Task to carry out ->
Rewrite the stretch from the line containing "Task: Click the plus icon beside Compare" through the end of the rows as a numbered list, leaving out blank lines and all pictures.

Information provided ->

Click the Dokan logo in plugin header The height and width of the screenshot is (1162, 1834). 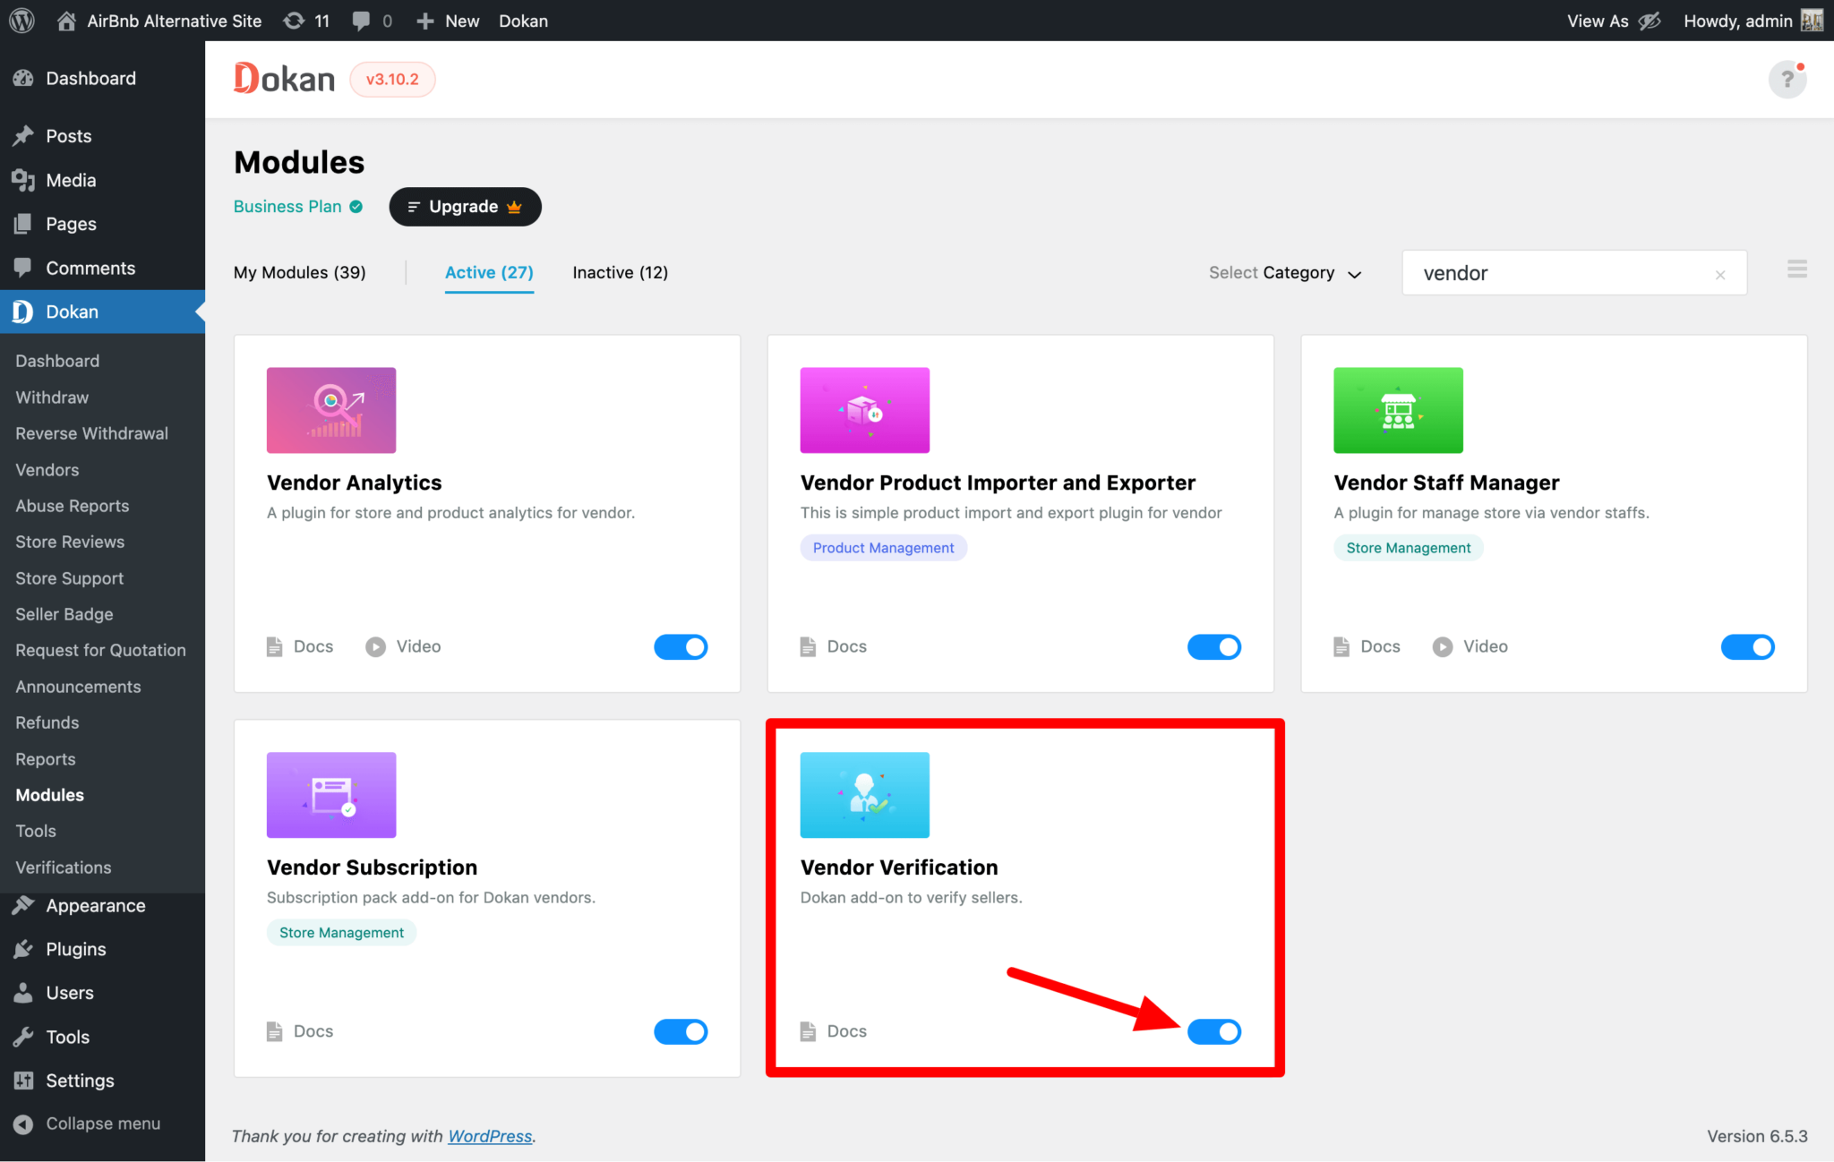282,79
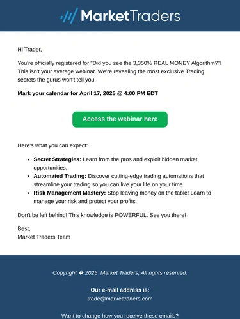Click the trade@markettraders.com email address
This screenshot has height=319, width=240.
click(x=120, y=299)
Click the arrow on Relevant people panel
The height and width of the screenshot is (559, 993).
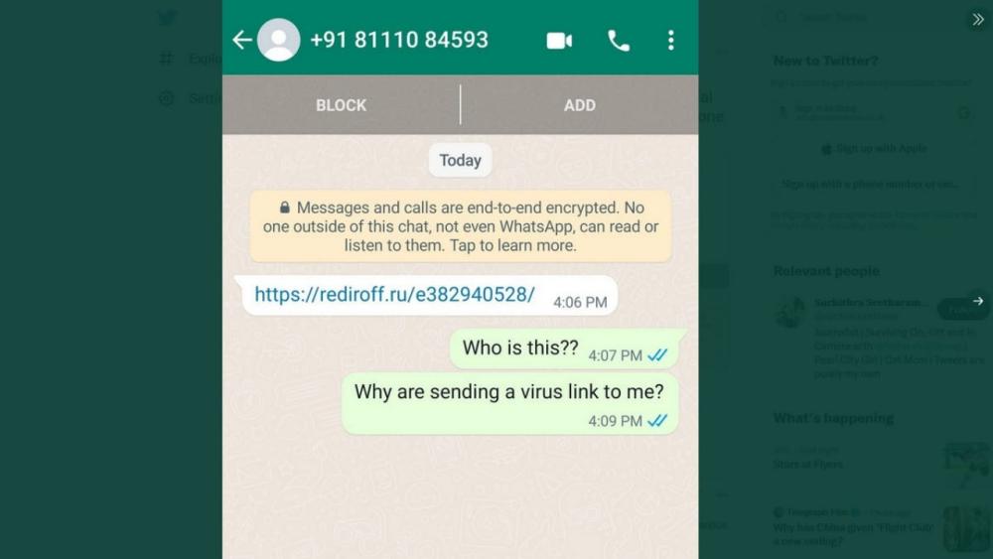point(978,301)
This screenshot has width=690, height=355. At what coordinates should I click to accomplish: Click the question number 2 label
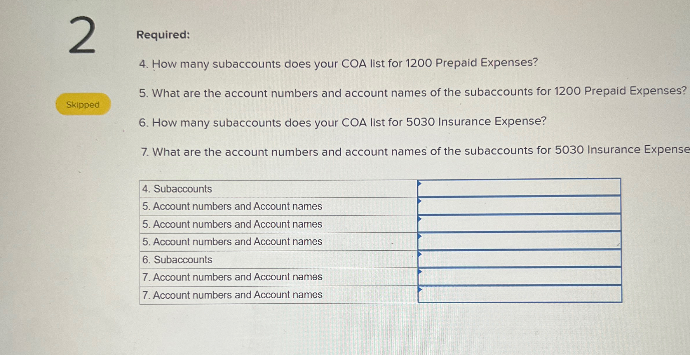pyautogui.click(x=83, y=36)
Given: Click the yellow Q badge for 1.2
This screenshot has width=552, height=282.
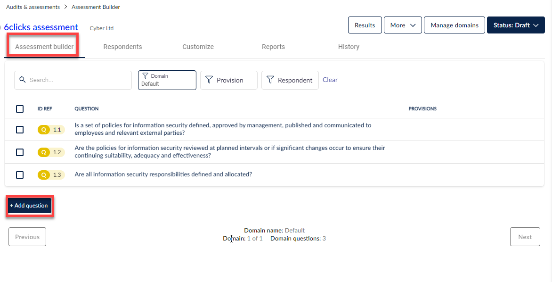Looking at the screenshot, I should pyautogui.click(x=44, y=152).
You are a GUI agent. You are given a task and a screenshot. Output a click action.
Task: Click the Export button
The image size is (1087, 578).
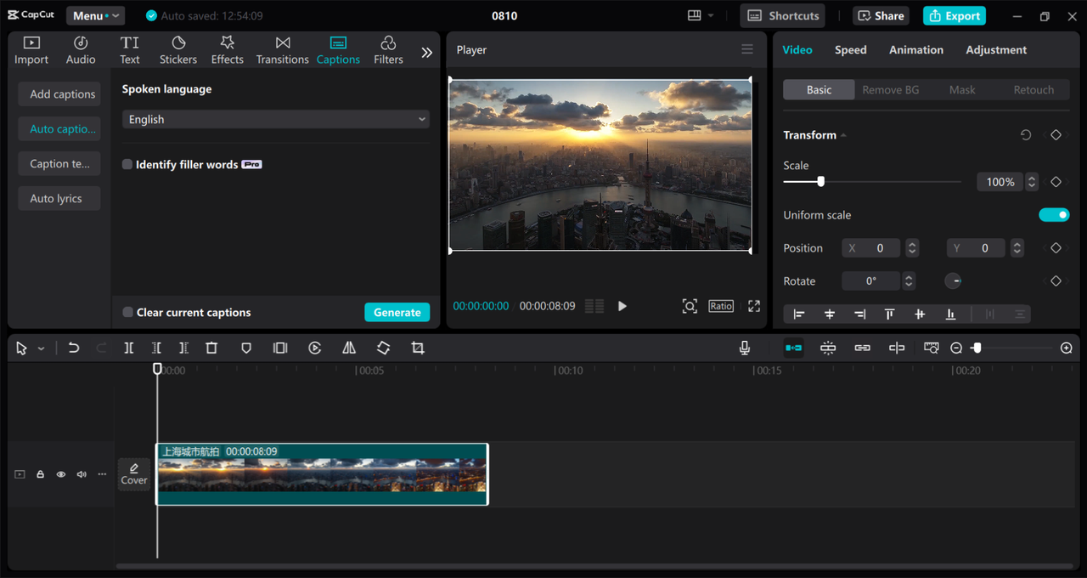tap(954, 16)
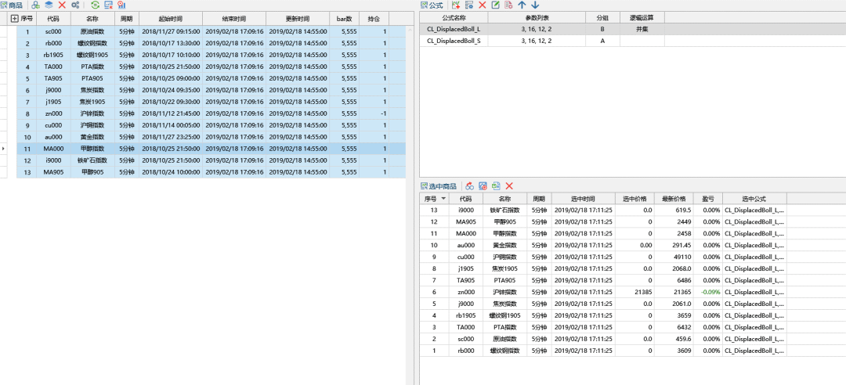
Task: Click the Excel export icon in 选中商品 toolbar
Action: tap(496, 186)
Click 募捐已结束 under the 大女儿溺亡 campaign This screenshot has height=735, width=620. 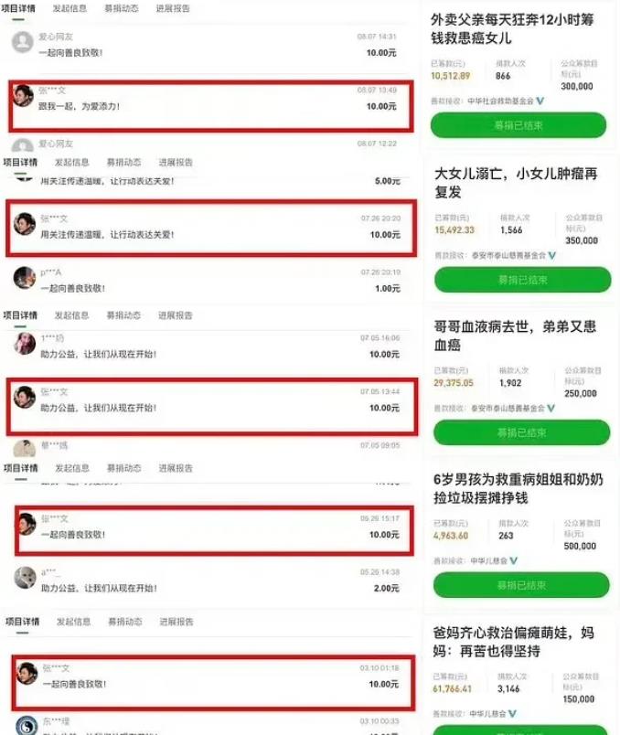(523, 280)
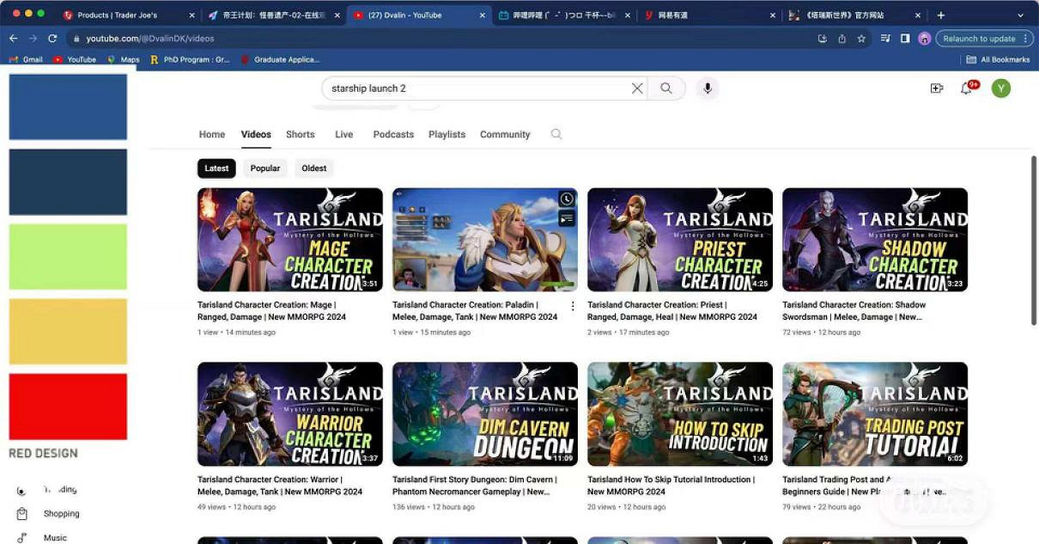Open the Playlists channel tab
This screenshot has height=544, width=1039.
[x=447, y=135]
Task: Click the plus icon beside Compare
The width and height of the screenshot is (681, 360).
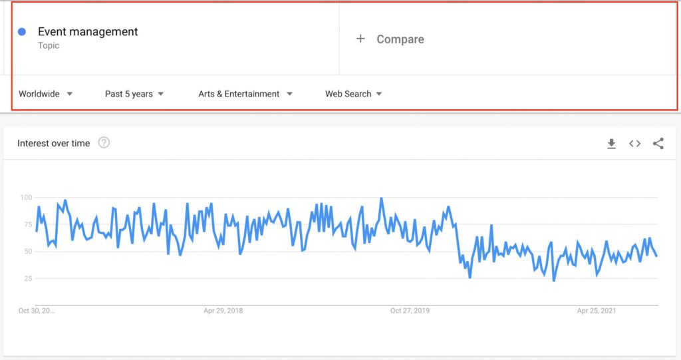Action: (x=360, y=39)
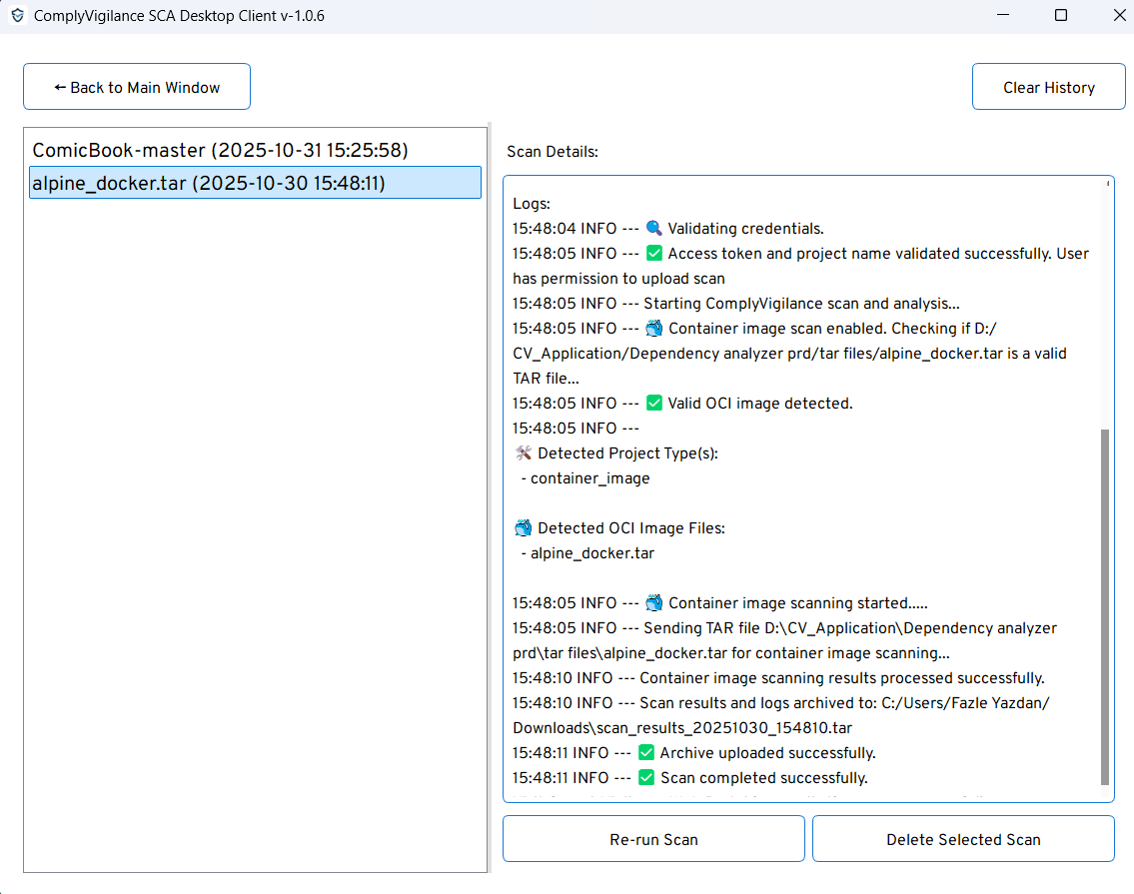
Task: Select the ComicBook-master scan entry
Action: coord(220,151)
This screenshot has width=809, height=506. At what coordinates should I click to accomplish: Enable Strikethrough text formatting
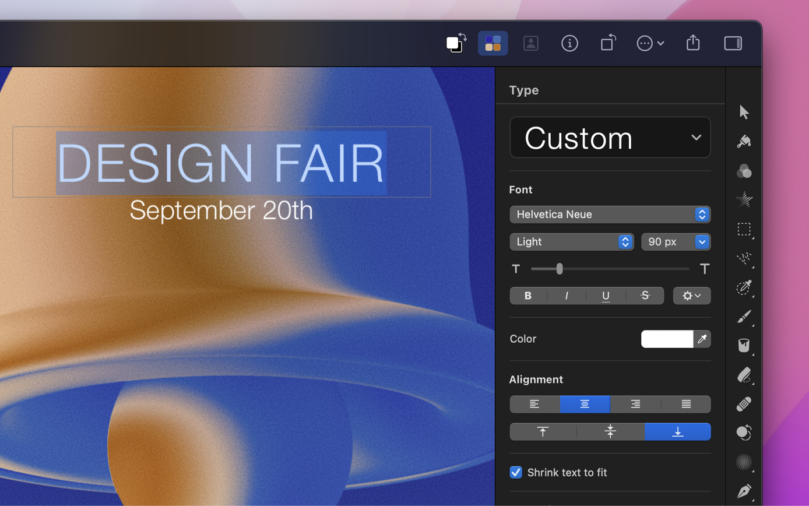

The solution ->
1. Task: Click the plus icon beside Compare
2. The width and height of the screenshot is (681, 360).
3. Action: (x=360, y=39)
4. Task: Select the ComicBook-master scan entry
5. Action: coord(220,151)
6. This screenshot has width=809, height=506. At what coordinates should I click to accomplish: Enable Strikethrough text formatting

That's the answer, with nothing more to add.